Follicular phase long-acting gonadotropin-releasing hormone agonist long protocol could improve IVF/ICSI outcomes of patients with endometriosis
10.3760/cma.j.cn101441-20201019-00571
- VernacularTitle:卵泡期长效长方案改善子宫内膜异位症患者IVF/ICSI的临床结局
- Author:
Wenshu LI
1
;
Hongchu BAO
1
;
Wei ZHANG
1
;
Huishan ZHAO
1
;
Xuemei LIU
1
Author Information
1. 青岛大学附属烟台毓璜顶医院生殖医学中心 266000
- Publication Type:Journal Article
- Keywords:
Endometriosis;
Fertilization in vitro;
Long-acting gonadotropin-releasing hormone agonist;
Clinical pregnancy rate
- From:
Chinese Journal of Reproduction and Contraception
2021;41(6):496-502
- CountryChina
- Language:Chinese
-
Abstract:
Objective:To investigate the effect of follicular phase long-acting gonadotropin-releasing hormone (GnRH) agonist long protocol on in vitro fertilization (IVF)/intracytoplasmic sperm injection (ICSI) outcomes of patients with endometriosis (EMS).
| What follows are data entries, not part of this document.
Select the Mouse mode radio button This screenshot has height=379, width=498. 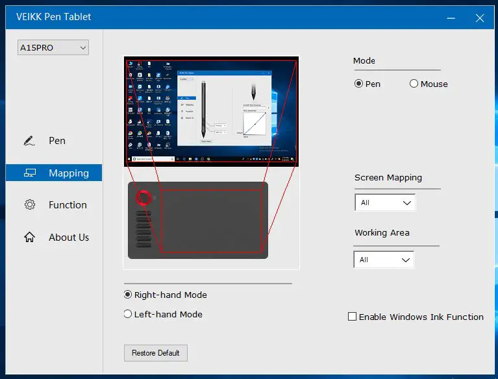tap(414, 84)
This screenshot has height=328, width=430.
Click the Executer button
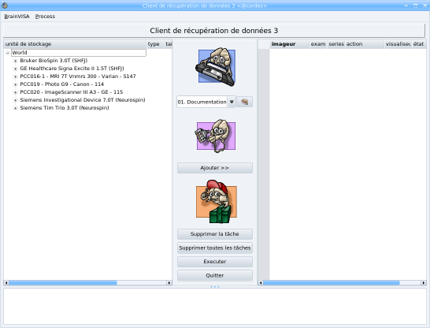[215, 262]

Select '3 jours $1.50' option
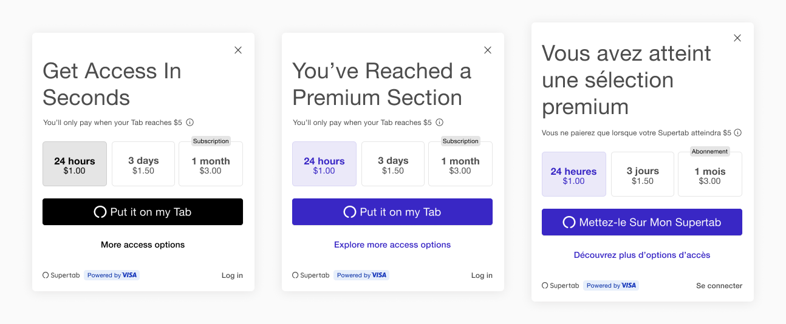tap(643, 175)
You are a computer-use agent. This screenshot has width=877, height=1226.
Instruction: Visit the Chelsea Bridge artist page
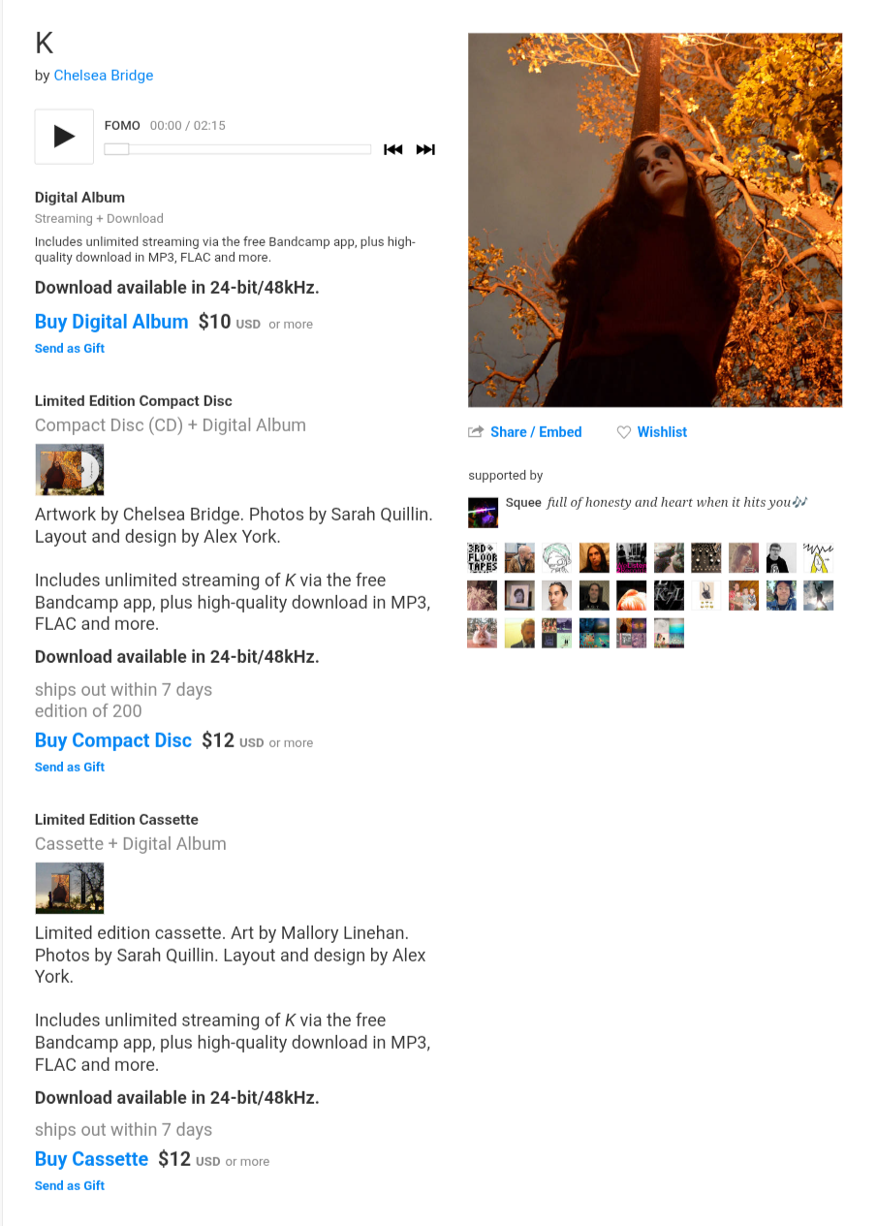click(x=104, y=76)
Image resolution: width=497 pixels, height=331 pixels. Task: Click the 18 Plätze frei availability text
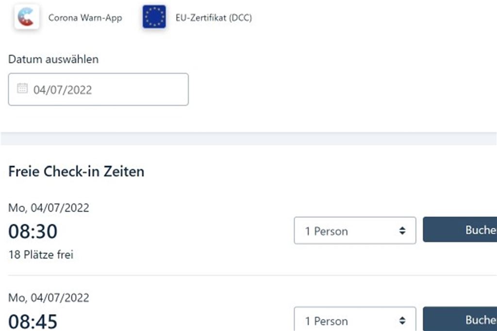pos(41,255)
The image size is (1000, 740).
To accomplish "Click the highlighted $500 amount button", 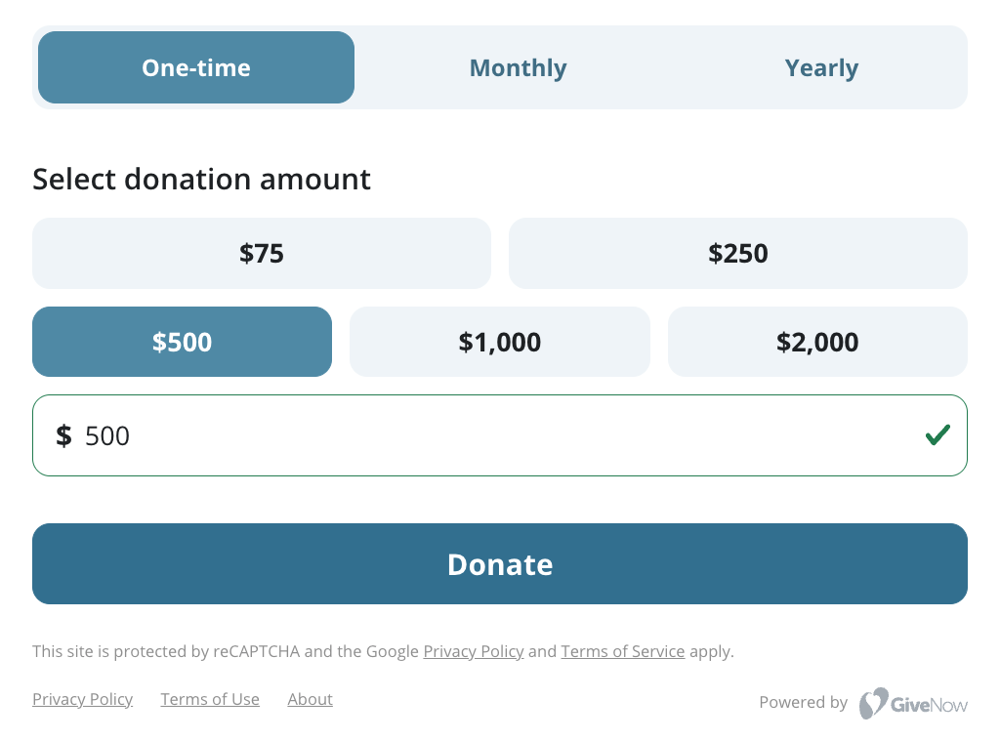I will point(182,342).
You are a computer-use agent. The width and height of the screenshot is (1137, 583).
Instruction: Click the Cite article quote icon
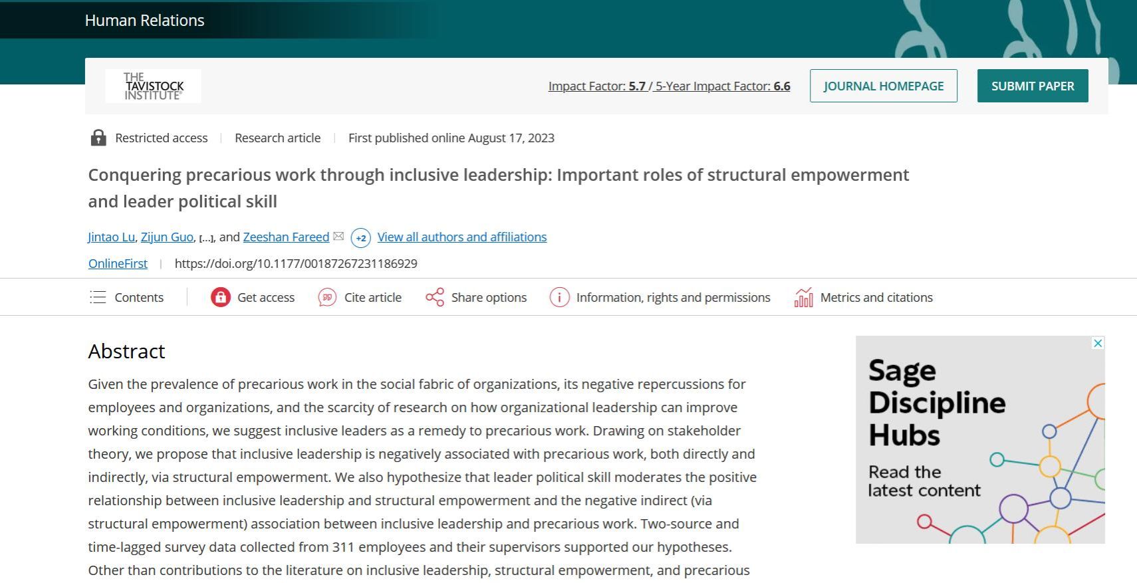pos(327,297)
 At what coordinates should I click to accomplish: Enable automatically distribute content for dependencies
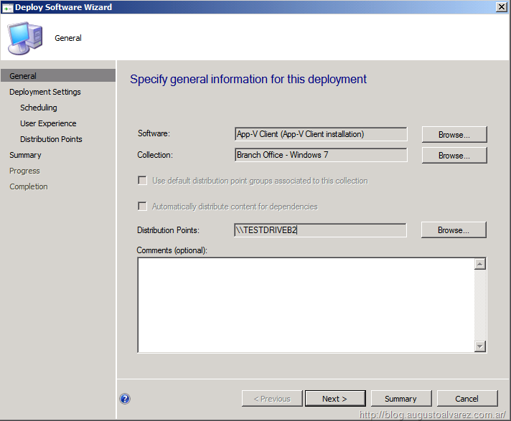142,207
Methods:This retrospective cohort study was carried out from July 1st 2015 to June 30th 2019 and enrolled 383 young patients with EMS who underwent the first IVF/ICSI. According to the controlled ovarian hyperstimulation protocols, patients were classified into three groups: follicular phase long-acting GnRH agonist long protocol group (group A), short-acting GnRH agonist long protocol group (group B) and GnRH antagonist protocol group (group C). The clinical outcomes of IVF/ICSI were compared among the groups by using univariate and multivariate logistic regression analyses.Results:The patients with EMS in group A had significantly higher duration of stimulation and total dosage of gonadotrophin (Gn) used [11 (9,13) d, 2700 (2250, 3200) IU] than those in group B and group C [9 (8,10) d, 1875 (1575, 2250) IU; 8 (8,9) d, 1800 (1425, 2250) IU] (all P<0.001). Serum levels of luteinizing hormone (LH) [0.64 (0.35, 0.99) IU/L vs. 1.78 (1.42, 2.05) IU/L vs. 5.00 (3.63, 6.46) IU/L; 0.89 (0.37, 1.33) IU/L vs. 2.48 (1.76, 3.25) IU/L vs. 2.46 (1.66, 3.67) IU/L] and estradiol [6.70 (5.00,16.90) μg/L vs. 7.93 (6.50, 7.93) μg/L vs. 34.05 (22.99, 45.58) μg/L; 1.82 (1.11, 2.75) μg/L vs. 2.97 (2.16,4.24) μg/L vs. 2.03 (1.49, 2.96) μg/L) on Gn initiation day and human chorionic gonadotropin (hCG) injection day were significantly lower in group A (all P<0.001). Group A had significantly higher clinical pregnancy rate [76.53% (75/98)], implantation rate [54.10% (99/183)] and live birth rate [66.33% (65/98)] compared with those in group B and group C [61.39% (62/101) and 54.39% (31/57), P=0.010; 42.63% (81/190), and 40.19% (43/107), P=0.029; 53.47% (54/101), and 47.37% (27/57), P=0.046]. Conclusion:Follicular phase long-acting GnRH agonist protocol could improve IVF/ICSI outcomes of patients with EMS compared with short-acting GnRH agonist long protocol and GnRH antagonist protocol.